Cultivez le spontané, le vif, la couleur, le «vrai», les émotions! Exit les compromis, la morosité, le «mou», le «gadget», l’uniformisation de la pensée, la standardisation de la consommation! 50% (1) des Français se disent désengagés au travail: paradoxe, hérésie, caprice d’enfant gâté, effet de mode? Comment pouvons-nous être aussi lassés, ennuyés alors que nous n’avons jamais eu autant de savoir et de moyens à notre disposition, alors que nous n’avons jamais été autant sollicités dans tous les domaines?

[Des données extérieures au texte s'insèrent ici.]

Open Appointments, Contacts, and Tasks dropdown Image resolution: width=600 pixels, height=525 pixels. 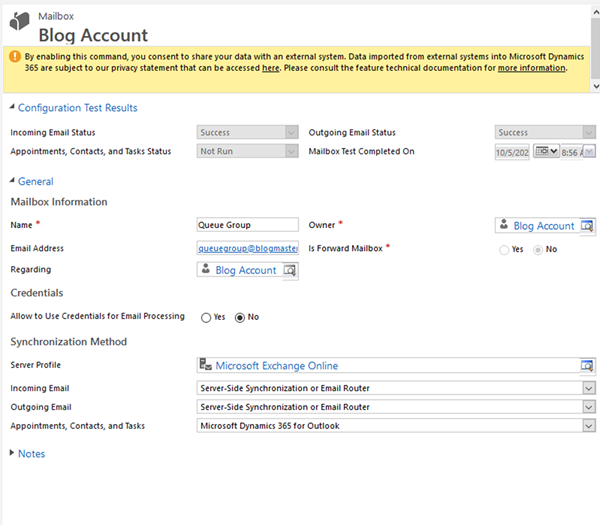coord(588,426)
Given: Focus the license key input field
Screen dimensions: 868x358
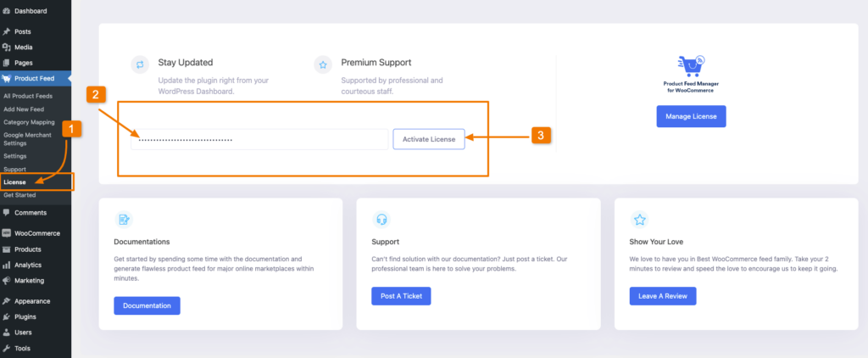Looking at the screenshot, I should [259, 139].
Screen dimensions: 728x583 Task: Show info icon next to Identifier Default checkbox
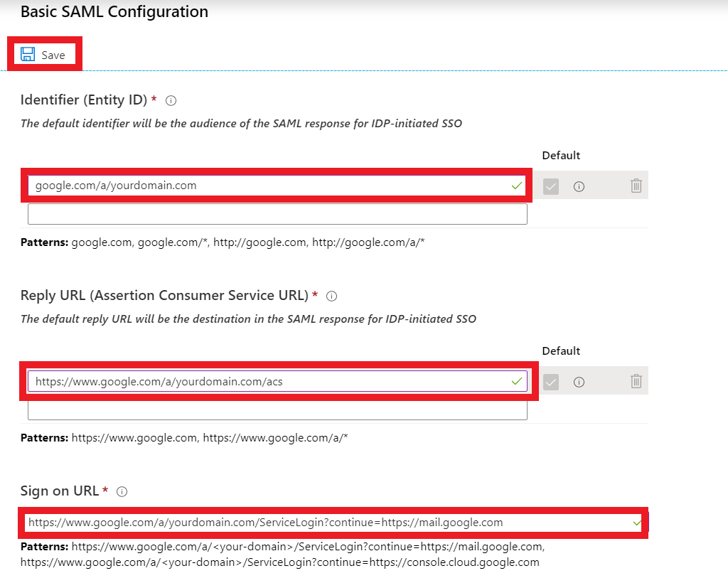pyautogui.click(x=579, y=186)
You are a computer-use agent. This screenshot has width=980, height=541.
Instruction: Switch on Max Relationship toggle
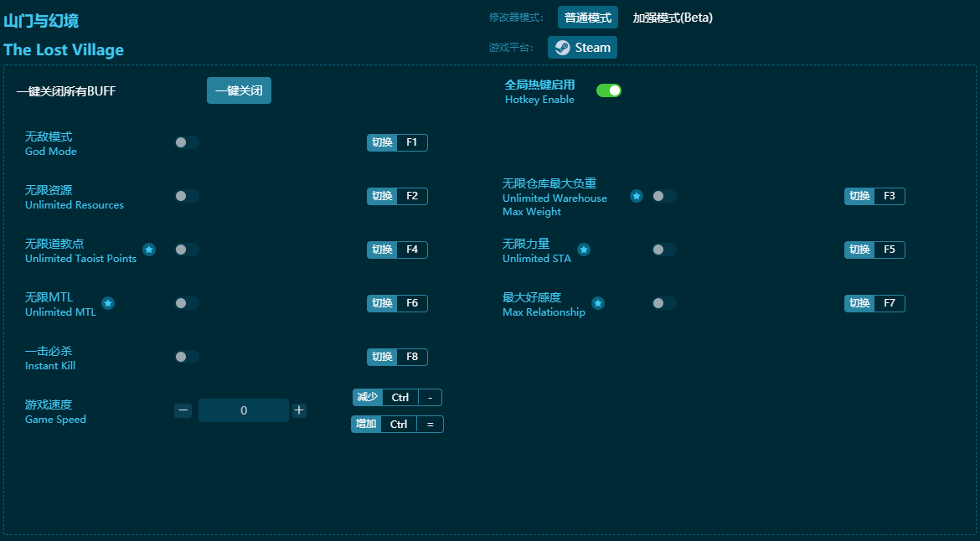664,303
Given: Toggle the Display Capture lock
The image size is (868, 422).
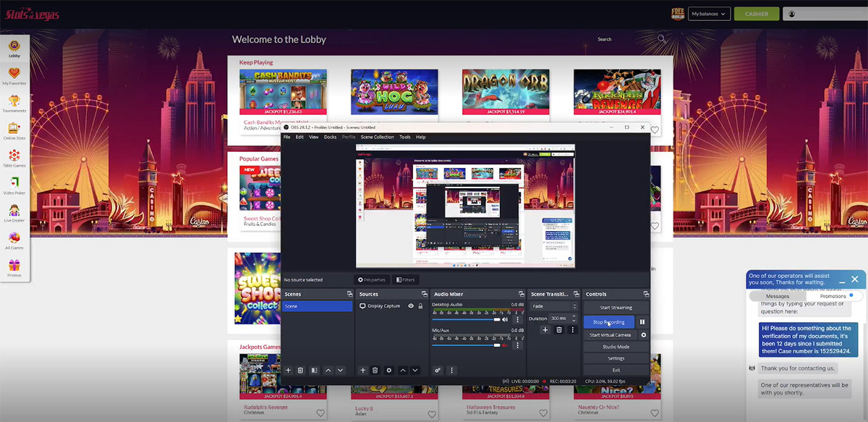Looking at the screenshot, I should pyautogui.click(x=420, y=306).
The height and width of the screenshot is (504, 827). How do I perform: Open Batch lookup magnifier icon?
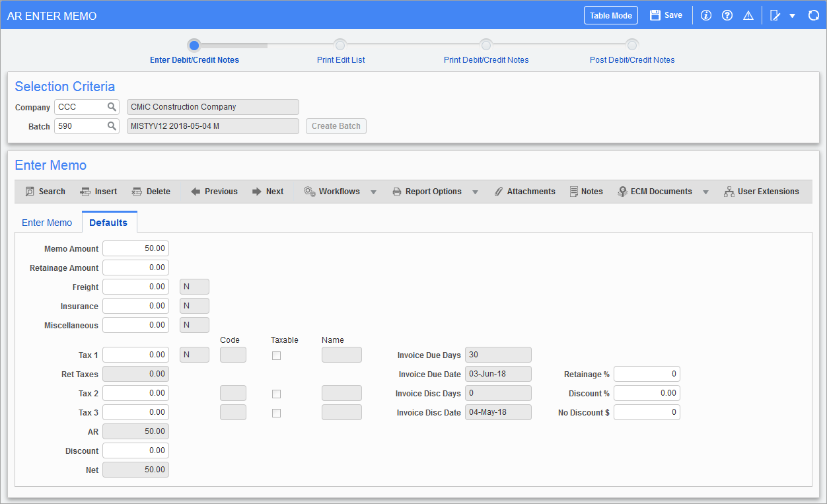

À force d’accessibilité –le fameux phénomène «tout en un clic»–, le savoir devient une banale «commodité». À force d’être irrigués dans notre quotidien par toujours plus de technologie, de «nouveau», plus rien ne semble nous interpeller, nous surprendre, nous faire vibrer. 57% (2) des gens pensent d’ailleurs qu’ils seraient plus heureux s’ils passaient moins de temps à consommer, consommer dans tous les sens du terme. Or, ce que je constate tous les jours dans mon métier de conseil en stratégie design dans lequel j’observe les gens et leurs usages, c’est qu’individuellement, la surprise, la découverte, l’échange de concret et surtout d’humain, sont bien des moteurs de premier plan. Comme me le racontait une dirigeante Clarins en me parlant de l’expérience qu’elle avait vécue dans une poissonnerie à Sydney, au-delà de l’excellence des produits, c’est la théâtralité des poissonniers, la rencontre, la passion, le vibrant qui l’avaient emportée et qui lui avait fait dire en sortant «You make my day». D’ailleurs, 53% (3) des gens qui pratiquent l’économie collaborative le font principalement pour nouer de nouvelles relations!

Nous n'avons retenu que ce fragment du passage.